Written request »
Please write out the records again, requests included, from the line with "This screenshot has width=478, height=299." up to and including the end of the records, shifting every coordinate in the answers by adding 143. Leave the pictures out.

Data shown »
——————————

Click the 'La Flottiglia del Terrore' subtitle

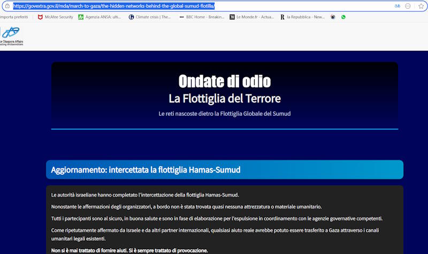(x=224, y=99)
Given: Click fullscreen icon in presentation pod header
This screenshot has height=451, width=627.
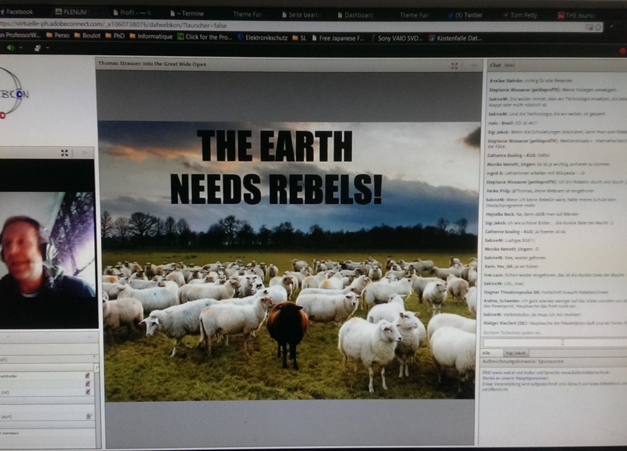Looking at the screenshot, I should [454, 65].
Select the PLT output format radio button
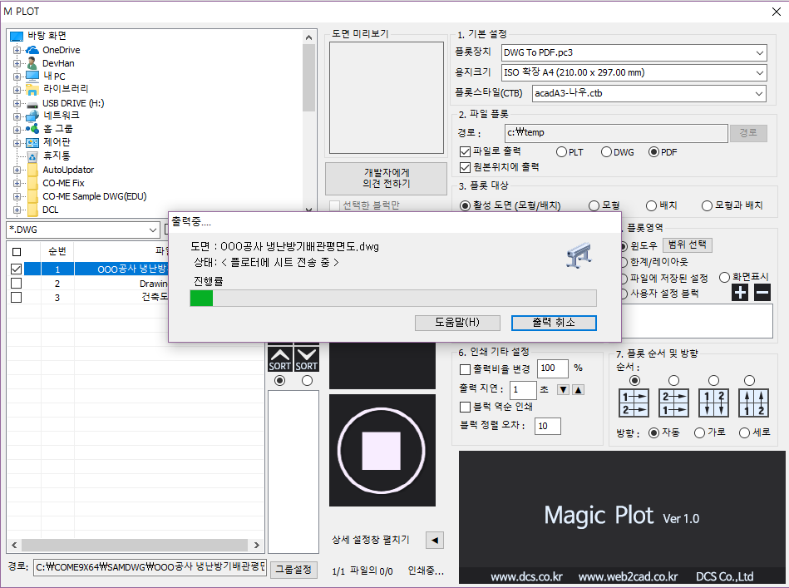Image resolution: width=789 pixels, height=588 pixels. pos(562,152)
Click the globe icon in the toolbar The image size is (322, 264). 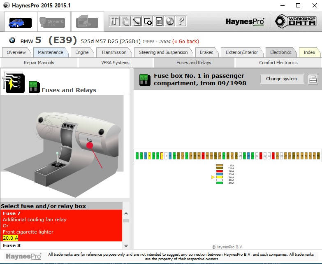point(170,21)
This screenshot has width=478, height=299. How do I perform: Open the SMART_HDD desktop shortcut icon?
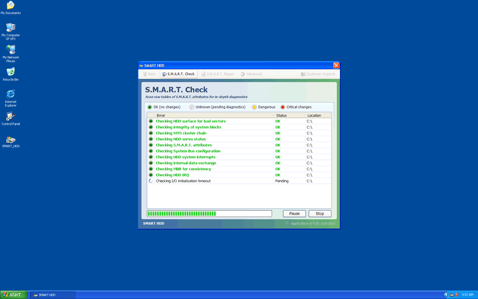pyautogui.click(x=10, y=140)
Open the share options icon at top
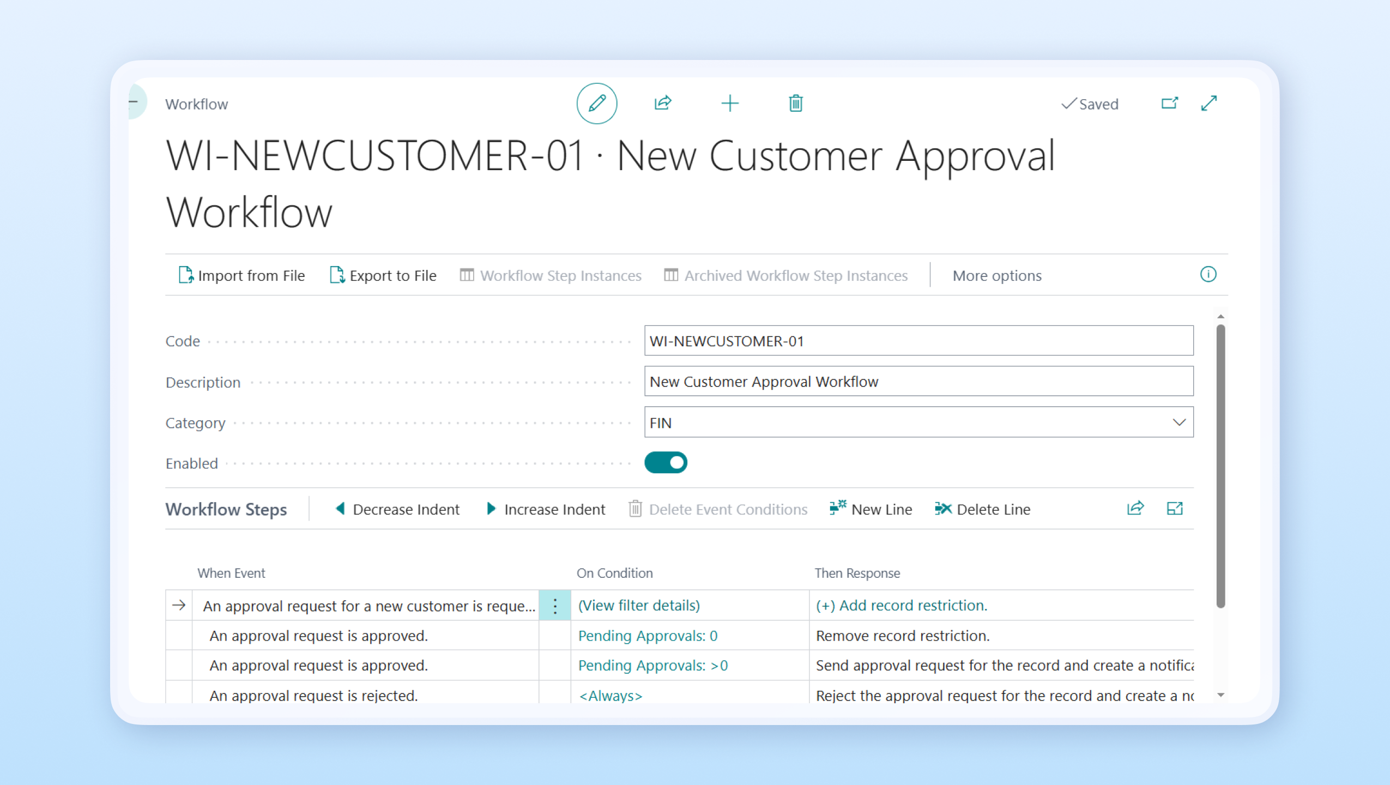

——————————

Response below »
This screenshot has width=478, height=299. How do I perform: Open the SMART_HDD desktop shortcut icon?
pyautogui.click(x=153, y=283)
Open the share options icon at top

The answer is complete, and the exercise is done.